◆ Stated task
From the forum thread about putting a plow on a compact tractor, reproduce the passage starting at "I've got a 45" and ending at "out drive systems??".

◆ Article
.....

# Plow on loader arms of compact tractor??



## LwnmwrMan22 (Jan 20, 2005)

Does anyone here run a compact tractor (40+ hp) with a 7' plow on the loader arms??

I've got a 45 hp Kubota that I'm thinking about putting a plow on, but there's two ways to go.

Either put it on the loader arms much like a skid steer, or take the loader arms off and put a whole new "subframe" under the tractor.

Now I use this tractor for the loader with doing fire wood as well, so if I go the second route, then I'll have to be swapping equipment quite a bit, as in the arms and subframe, whereas if I just put the plow on the loader arms, it's all quick-tatch.

Anyone have any issues with bending arms or tearing out drive systems??

The plow will either have a trip edge or trip moldboard, so it's not like it's completely solid.


----------



## JD Dave (Mar 20, 2007)

A friend of mine has a 45 hp Kubota with the factory Alo loader and he has ran a 8 ft skid pusher mounted on the quick tach for 3 years with no problems. I wouldn't run a bucket mount pusher. An 8 or 9 ft angle blade would be fine on the loader too. If you are an animal on equipment, build a harness for your tractor. It's a PITA to try and straighten a loader and they are never like new again. Trust me I know!!

.....

◆ Data rows
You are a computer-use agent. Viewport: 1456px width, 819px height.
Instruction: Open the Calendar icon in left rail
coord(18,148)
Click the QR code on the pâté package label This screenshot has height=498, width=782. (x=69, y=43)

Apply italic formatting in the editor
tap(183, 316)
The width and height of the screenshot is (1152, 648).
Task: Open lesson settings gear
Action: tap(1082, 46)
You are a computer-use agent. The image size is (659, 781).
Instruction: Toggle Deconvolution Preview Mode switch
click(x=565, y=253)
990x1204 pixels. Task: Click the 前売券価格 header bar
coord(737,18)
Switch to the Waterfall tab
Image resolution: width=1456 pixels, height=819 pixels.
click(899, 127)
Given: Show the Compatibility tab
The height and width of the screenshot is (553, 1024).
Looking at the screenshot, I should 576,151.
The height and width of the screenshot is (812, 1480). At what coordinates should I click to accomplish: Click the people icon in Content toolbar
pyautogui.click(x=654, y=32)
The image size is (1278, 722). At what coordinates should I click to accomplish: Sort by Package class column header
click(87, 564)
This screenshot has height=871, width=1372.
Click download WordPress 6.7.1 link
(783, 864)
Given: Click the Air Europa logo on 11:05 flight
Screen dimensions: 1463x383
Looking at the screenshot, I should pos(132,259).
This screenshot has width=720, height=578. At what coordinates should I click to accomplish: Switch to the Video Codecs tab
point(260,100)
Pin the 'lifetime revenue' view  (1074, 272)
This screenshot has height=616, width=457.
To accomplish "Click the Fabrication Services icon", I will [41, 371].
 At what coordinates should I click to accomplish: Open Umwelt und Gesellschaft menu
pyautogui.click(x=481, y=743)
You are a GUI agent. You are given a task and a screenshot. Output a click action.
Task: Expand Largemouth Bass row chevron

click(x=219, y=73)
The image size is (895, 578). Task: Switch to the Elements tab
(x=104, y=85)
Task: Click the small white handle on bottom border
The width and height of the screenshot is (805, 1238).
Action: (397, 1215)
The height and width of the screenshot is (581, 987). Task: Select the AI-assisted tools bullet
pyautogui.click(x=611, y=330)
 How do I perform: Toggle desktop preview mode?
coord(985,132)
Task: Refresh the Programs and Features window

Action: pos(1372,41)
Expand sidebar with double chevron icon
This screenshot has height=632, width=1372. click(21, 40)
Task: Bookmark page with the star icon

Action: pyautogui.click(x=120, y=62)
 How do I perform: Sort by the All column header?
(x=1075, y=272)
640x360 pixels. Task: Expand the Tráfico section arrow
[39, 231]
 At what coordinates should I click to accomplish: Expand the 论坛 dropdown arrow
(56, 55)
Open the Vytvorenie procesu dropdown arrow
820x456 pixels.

.....

◆ Written solution
I've got a 45 hp Kubota that I'm thinking about putting a plow on, but there's two ways to go.

Either put it on the loader arms much like a skid steer, or take the loader arms off and put a whole new "subframe" under the tractor.

Now I use this tractor for the loader with doing fire wood as well, so if I go the second route, then I'll have to be swapping equipment quite a bit, as in the arms and subframe, whereas if I just put the plow on the loader arms, it's all quick-tatch.

Anyone have any issues with bending arms or tearing out drive systems??